## TEXT SECTION
::::

The antibacterial effects of PDA-Cur on Staphylococcus aureus (S. aureus)
and Escherichia coli (E. coli) were compared between PDT alone and PDT
combined with PTT. The combination of PDT and PTT can significantly
improve the antibacterial performance, which provides a strategic
reference for the development of new antimicrobial agents.
2. Materials and Methods
2.1. Main materials
Curcumin was purchased from Aladdin reagent Co., Ltd. (Shanghai,
China). Dopamine hydrochloride was obtained from McLean Biochem­
ical Technology Co., Ltd. (Shanghai, China). Tris (hydroxymethyl)
aminothane was bought from Adamas Reagent Co., Ltd. Isopropanol and
ethanol were purchased from Xilong science and Technology Co., Ltd.
S. aureus and E. coli were obtained from Luwei Technology Co., Ltd.
(Shanghai, China). Agar and broth were bought from Luqiao Technology
Co., Ltd. (Beijing, China). Cell counting kit-8 (CCK-8) was obtained from
Beijing solarbio science technology co., ltd.
2.2. Synthesis of PDA-Cur nanocomposites
0.12 g of tris (hydroxymethyl) animomethane (Tris) was dissolved in
the mixture of ultra pure water (100 mL) and isopropanol (20 mL),
adjusted to pH = 8.5 with 1% hydrochloric acid. Then, 0.05 g of
dopamine hydrochloride was added under violent stirring, centrifuged
at 14000 rpm for 20 min, washed twice with water and ethanol water to
obtain PDA. The PDA and Cur were mixed and stirred at the same
concentration of 1:1, and then lyophilized to prepare PDA-Cur.

::::

## INFORMATION GIVEN
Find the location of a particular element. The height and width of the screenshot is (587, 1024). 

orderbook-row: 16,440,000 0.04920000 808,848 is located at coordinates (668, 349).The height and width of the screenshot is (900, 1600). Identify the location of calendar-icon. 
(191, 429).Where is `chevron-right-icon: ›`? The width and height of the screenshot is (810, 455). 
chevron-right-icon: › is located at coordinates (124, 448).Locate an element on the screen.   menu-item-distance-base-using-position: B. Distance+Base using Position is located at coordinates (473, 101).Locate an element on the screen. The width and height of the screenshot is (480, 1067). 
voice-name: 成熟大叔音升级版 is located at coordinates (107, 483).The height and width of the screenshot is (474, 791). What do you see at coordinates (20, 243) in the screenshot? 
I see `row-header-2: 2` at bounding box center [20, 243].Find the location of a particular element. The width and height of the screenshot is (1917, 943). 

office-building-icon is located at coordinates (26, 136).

::::

## TASK DESCRIPTION
Name every company that the PDA-Cur text gives as a source of materials. The records are not needed for this task.

## SOLUTION FOR THIS EXERCISE
- Aladdin reagent Co., Ltd.
- McLean Biochemical Technology Co., Ltd.
- Adamas Reagent Co., Ltd.
- Xilong science and Technology Co., Ltd.
- Luwei Technology Co., Ltd.
- Luqiao Technology Co., Ltd.
- Beijing solarbio science technology co., ltd.